- [ASSIGNMENT]: I need an exact copy of the lines from the one containing "Click the station marker reading 68 below map" through the end of the records, without any pictures.

[RECORDED DATA]

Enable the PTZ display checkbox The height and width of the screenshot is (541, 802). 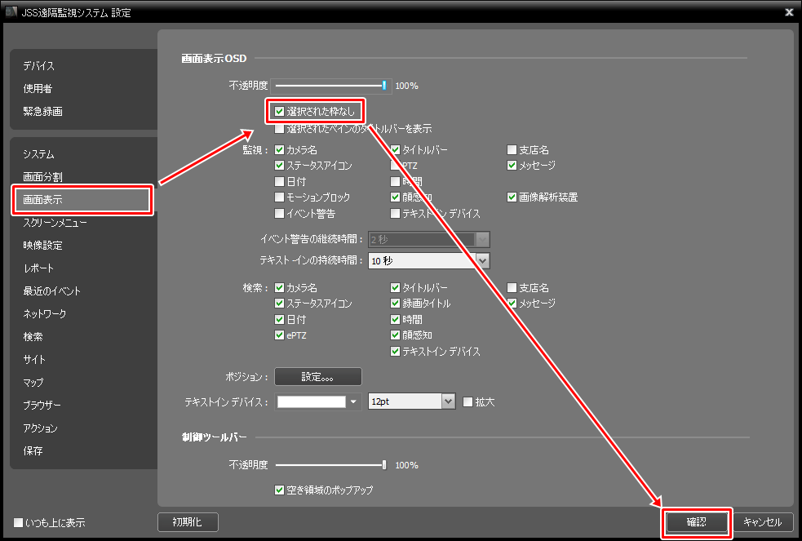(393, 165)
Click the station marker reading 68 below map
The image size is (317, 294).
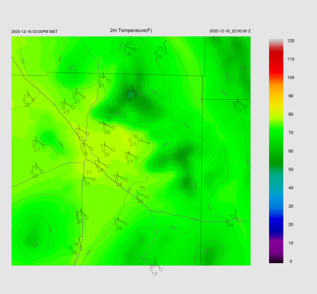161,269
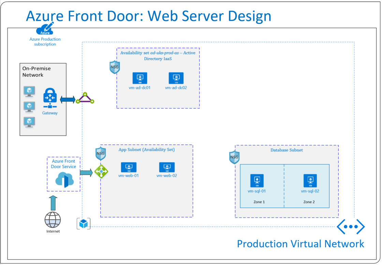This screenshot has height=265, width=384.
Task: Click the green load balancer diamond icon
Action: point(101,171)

[/RECORDED DATA]

- [RESPONSE AREA]:
Click the station marker reading 68 below map
The image size is (317, 294).
161,269
This screenshot has height=265, width=384.
Task: Click the green load balancer diamond icon
Action: point(101,171)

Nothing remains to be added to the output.